Holy well, Monbay, Co. Wexford
Co. Wexford |
Holy Sites & Wells
A small covered spring on a south-facing slope in County Wexford carries an association so improbable that it reads almost like a clerical error.
According to a local record from 1940, the well was blessed by a Father Vladimir Pecherin, and was said to offer a cure for toothache. That detail alone would be unremarkable enough, were it not for who Pecherin actually was: a Ukrainian-born intellectual, trained as a Russian Orthodox priest, who became a professor of Greek language and antiquities at Moscow University in 1835, left Russia the following year, converted to Catholicism in 1840, joined the Redemptorist Order at Clapham in London, then eventually resigned from the Order in 1862 and settled in Dublin as a chaplain at the Mater Hospital. He spent his later years embroiled in controversies, and his memoirs were sharply critical of both the Russian government and the Roman Catholic Church. That this restless, combative figure, born in 1807 and dead in 1885, should have his name attached to an unnamed holy well on a Wexford hillside is the kind of biographical wrinkle that resists easy explanation.

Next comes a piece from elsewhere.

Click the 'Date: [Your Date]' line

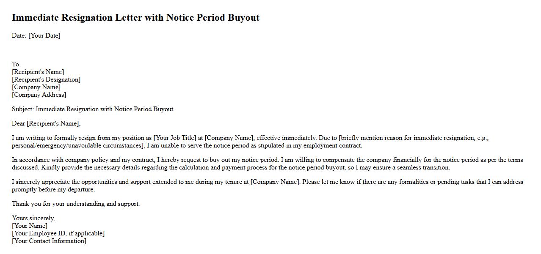point(36,36)
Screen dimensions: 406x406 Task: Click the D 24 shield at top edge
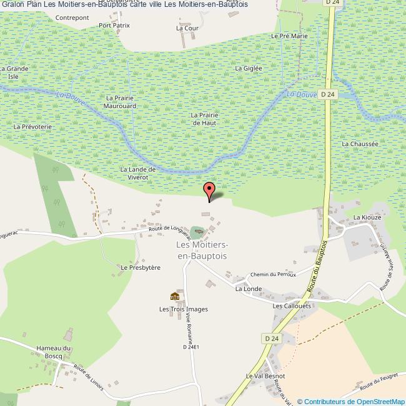333,2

The well itself is a natural spring set beside a low rock outcrop roughly a metre high. Its stream runs south-east into a small boggy area known as Bohernisighe, an anglicisation of Bóthar na Sí, meaning the fairies' road. That waterlogged hollow was once part of a laneway leading to a house visible on the 1839 edition of the Ordnance Survey six-inch map, though no trace of that building appears to survive. The well was recorded as a covered holy well on the 1940 edition of the same map series, but by the time it was examined in recent decades, no evidence of active veneration remained, and local memory of it had faded entirely. A standing stone lies nearby, a reminder that this corner of the Wexford landscape has accumulated layers of use and meaning over a very long period. The well's name, if it ever had one distinct from Pecherin's, was never recorded.